*Exercise details*
Return every line of this listing unchanged.
^^^^^^^^
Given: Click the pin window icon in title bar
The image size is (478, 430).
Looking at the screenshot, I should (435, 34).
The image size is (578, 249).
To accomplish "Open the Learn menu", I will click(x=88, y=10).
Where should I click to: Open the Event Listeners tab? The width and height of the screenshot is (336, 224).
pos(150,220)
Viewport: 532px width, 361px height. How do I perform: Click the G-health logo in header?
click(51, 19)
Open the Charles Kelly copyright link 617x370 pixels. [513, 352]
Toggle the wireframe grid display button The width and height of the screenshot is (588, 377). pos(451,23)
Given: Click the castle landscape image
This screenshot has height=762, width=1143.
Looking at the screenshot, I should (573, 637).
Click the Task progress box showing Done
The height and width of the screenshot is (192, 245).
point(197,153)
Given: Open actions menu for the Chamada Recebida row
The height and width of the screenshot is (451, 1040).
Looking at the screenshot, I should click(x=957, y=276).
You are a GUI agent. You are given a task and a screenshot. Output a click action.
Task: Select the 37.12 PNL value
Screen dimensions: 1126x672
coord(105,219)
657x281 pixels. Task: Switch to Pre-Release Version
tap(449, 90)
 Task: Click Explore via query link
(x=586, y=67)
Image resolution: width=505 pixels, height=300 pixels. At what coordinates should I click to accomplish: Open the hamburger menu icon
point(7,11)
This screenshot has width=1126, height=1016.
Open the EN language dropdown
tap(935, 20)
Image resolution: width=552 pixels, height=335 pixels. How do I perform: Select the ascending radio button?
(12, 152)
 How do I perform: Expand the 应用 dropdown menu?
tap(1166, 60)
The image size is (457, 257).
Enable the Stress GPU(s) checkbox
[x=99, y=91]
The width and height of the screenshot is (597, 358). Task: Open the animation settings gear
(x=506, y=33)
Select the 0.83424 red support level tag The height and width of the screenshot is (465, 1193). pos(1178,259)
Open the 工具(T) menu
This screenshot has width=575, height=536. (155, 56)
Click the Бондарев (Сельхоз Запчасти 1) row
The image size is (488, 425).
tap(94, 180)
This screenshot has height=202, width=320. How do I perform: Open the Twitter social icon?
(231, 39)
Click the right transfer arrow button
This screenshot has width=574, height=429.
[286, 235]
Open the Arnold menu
^^^^^^^^
*Answer to the task*
Given: Click the pin window icon in title bar
The image size is (478, 430).
Looking at the screenshot, I should (435, 34).
The image size is (578, 249).
To accomplish "Open the Learn menu", I will click(x=88, y=10).
Where should I click to: Open the Event Listeners tab? The width and height of the screenshot is (336, 224).
pos(150,220)
Viewport: 532px width, 361px height. How do I perform: Click the G-health logo in header?
click(51, 19)
Open the Charles Kelly copyright link 617x370 pixels. [513, 352]
Toggle the wireframe grid display button The width and height of the screenshot is (588, 377). pos(451,23)
Given: Click the castle landscape image
This screenshot has height=762, width=1143.
Looking at the screenshot, I should (573, 637).
Click the Task progress box showing Done
The height and width of the screenshot is (192, 245).
point(197,153)
Given: Open actions menu for the Chamada Recebida row
The height and width of the screenshot is (451, 1040).
Looking at the screenshot, I should click(x=957, y=276).
You are a GUI agent. You are given a task and a screenshot. Output a click action.
Task: Select the 37.12 PNL value
Screen dimensions: 1126x672
coord(105,219)
657x281 pixels. Task: Switch to Pre-Release Version
tap(449, 90)
 Task: Click Explore via query link
(x=586, y=67)
Image resolution: width=505 pixels, height=300 pixels. At what coordinates should I click to accomplish: Open the hamburger menu icon
point(7,11)
This screenshot has width=1126, height=1016.
Open the EN language dropdown
tap(935, 20)
Image resolution: width=552 pixels, height=335 pixels. How do I perform: Select the ascending radio button?
(12, 152)
 How do I perform: Expand the 应用 dropdown menu?
tap(1166, 60)
The image size is (457, 257).
Enable the Stress GPU(s) checkbox
[x=99, y=91]
The width and height of the screenshot is (597, 358). Task: Open the animation settings gear
(x=506, y=33)
Select the 0.83424 red support level tag The height and width of the screenshot is (465, 1193). pos(1178,259)
Open the 工具(T) menu
This screenshot has width=575, height=536. (155, 56)
Click the Бондарев (Сельхоз Запчасти 1) row
The image size is (488, 425).
tap(94, 180)
This screenshot has height=202, width=320. How do I perform: Open the Twitter social icon?
(231, 39)
Click the right transfer arrow button
This screenshot has width=574, height=429.
[286, 235]
Open the Arnold menu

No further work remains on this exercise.